(Saved data entries)
[Start of section]
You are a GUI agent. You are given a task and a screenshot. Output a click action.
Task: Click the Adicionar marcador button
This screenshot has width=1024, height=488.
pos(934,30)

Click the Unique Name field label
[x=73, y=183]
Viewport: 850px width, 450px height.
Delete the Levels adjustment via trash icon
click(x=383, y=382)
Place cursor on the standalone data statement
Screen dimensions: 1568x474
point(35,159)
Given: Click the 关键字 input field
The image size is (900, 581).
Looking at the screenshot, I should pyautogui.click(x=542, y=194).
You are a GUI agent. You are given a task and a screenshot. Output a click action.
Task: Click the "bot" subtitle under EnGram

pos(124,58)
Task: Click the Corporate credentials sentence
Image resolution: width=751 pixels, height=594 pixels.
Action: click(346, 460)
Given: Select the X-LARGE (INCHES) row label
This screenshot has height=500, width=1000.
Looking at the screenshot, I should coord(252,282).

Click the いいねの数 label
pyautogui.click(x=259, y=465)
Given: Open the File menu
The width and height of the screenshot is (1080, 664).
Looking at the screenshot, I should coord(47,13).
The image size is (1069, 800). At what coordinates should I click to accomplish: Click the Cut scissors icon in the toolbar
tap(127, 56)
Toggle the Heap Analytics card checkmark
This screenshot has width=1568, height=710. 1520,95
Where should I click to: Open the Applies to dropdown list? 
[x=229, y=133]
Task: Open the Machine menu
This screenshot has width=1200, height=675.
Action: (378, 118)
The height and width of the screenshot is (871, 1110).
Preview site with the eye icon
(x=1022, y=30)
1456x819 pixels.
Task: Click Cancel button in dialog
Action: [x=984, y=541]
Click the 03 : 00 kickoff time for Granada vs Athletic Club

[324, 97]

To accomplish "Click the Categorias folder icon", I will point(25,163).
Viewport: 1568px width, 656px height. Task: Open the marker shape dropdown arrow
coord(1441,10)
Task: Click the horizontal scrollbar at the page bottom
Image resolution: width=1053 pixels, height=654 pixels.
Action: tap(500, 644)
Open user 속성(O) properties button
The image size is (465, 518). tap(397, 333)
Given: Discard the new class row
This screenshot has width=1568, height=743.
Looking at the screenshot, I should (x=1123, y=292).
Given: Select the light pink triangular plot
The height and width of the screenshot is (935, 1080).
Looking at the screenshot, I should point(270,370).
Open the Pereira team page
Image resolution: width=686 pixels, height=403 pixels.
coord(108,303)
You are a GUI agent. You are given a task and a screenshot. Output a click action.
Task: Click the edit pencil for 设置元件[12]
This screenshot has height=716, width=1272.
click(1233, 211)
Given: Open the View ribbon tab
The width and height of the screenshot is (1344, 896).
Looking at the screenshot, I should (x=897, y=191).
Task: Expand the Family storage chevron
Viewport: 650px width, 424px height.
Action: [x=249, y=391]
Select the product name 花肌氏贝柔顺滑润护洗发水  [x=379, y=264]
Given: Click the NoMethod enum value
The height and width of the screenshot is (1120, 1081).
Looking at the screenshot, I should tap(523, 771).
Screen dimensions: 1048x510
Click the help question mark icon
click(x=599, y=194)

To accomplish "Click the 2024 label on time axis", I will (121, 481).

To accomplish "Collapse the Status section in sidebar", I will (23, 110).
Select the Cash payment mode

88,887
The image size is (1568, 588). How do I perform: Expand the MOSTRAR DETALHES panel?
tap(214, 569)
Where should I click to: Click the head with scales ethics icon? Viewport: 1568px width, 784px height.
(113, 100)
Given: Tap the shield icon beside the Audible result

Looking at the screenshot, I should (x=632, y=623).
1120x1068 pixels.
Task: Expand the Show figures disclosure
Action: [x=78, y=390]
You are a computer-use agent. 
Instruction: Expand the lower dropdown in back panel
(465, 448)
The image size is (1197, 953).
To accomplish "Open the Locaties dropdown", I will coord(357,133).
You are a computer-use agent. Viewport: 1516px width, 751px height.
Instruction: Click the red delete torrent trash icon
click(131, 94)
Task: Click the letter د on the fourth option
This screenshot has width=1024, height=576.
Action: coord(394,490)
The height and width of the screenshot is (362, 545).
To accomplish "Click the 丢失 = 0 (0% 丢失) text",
[End of section]
EXERCISE DIRECTIONS: Please restate the data word for word, every record included.

RESULT:
You are a GUI agent. You are given a task and a screenshot. Output a click action.
Task: Click the Adicionar marcador button
This screenshot has width=1024, height=488.
pos(934,30)

Click the Unique Name field label
[x=73, y=183]
Viewport: 850px width, 450px height.
Delete the Levels adjustment via trash icon
click(x=383, y=382)
Place cursor on the standalone data statement
Screen dimensions: 1568x474
point(35,159)
Given: Click the 关键字 input field
The image size is (900, 581).
Looking at the screenshot, I should pyautogui.click(x=542, y=194).
You are a GUI agent. You are given a task and a screenshot. Output a click action.
Task: Click the "bot" subtitle under EnGram

pos(124,58)
Task: Click the Corporate credentials sentence
Image resolution: width=751 pixels, height=594 pixels.
Action: click(346, 460)
Given: Select the X-LARGE (INCHES) row label
This screenshot has height=500, width=1000.
Looking at the screenshot, I should coord(252,282).

Click the いいねの数 label
pyautogui.click(x=259, y=465)
Given: Open the File menu
The width and height of the screenshot is (1080, 664).
Looking at the screenshot, I should coord(47,13).
The image size is (1069, 800). At what coordinates should I click to accomplish: Click the Cut scissors icon in the toolbar
tap(127, 56)
Toggle the Heap Analytics card checkmark
This screenshot has width=1568, height=710. 1520,95
Where should I click to: Open the Applies to dropdown list? 
[x=229, y=133]
Task: Open the Machine menu
This screenshot has width=1200, height=675.
Action: (378, 118)
The height and width of the screenshot is (871, 1110).
Preview site with the eye icon
(x=1022, y=30)
1456x819 pixels.
Task: Click Cancel button in dialog
Action: [x=984, y=541]
Click the 03 : 00 kickoff time for Granada vs Athletic Club

[324, 97]

To accomplish "Click the Categorias folder icon", I will point(25,163).
Viewport: 1568px width, 656px height. Task: Open the marker shape dropdown arrow
coord(1441,10)
Task: Click the horizontal scrollbar at the page bottom
Image resolution: width=1053 pixels, height=654 pixels.
Action: tap(500, 644)
Open user 속성(O) properties button
The image size is (465, 518). tap(397, 333)
Given: Discard the new class row
This screenshot has width=1568, height=743.
Looking at the screenshot, I should (x=1123, y=292).
Given: Select the light pink triangular plot
The height and width of the screenshot is (935, 1080).
Looking at the screenshot, I should point(270,370).
Open the Pereira team page
Image resolution: width=686 pixels, height=403 pixels.
coord(108,303)
You are a GUI agent. You are given a task and a screenshot. Output a click action.
Task: Click the edit pencil for 设置元件[12]
This screenshot has height=716, width=1272.
click(1233, 211)
Given: Open the View ribbon tab
The width and height of the screenshot is (1344, 896).
Looking at the screenshot, I should (x=897, y=191).
Task: Expand the Family storage chevron
Viewport: 650px width, 424px height.
Action: [x=249, y=391]
Select the product name 花肌氏贝柔顺滑润护洗发水  [x=379, y=264]
Given: Click the NoMethod enum value
The height and width of the screenshot is (1120, 1081).
Looking at the screenshot, I should tap(523, 771).
Screen dimensions: 1048x510
Click the help question mark icon
click(x=599, y=194)

To accomplish "Click the 2024 label on time axis", I will (121, 481).

To accomplish "Collapse the Status section in sidebar", I will (23, 110).
Select the Cash payment mode

88,887
The image size is (1568, 588). How do I perform: Expand the MOSTRAR DETALHES panel?
tap(214, 569)
Where should I click to: Click the head with scales ethics icon? Viewport: 1568px width, 784px height.
(113, 100)
Given: Tap the shield icon beside the Audible result

Looking at the screenshot, I should (x=632, y=623).
1120x1068 pixels.
Task: Expand the Show figures disclosure
Action: [x=78, y=390]
You are a computer-use agent. 
Instruction: Expand the lower dropdown in back panel
(465, 448)
The image size is (1197, 953).
To accomplish "Open the Locaties dropdown", I will coord(357,133).
You are a computer-use agent. Viewport: 1516px width, 751px height.
Instruction: Click the red delete torrent trash icon
click(131, 94)
Task: Click the letter د on the fourth option
This screenshot has width=1024, height=576.
Action: coord(394,490)
The height and width of the screenshot is (362, 545).
To accomplish "Click the 丢失 = 0 (0% 丢失) text",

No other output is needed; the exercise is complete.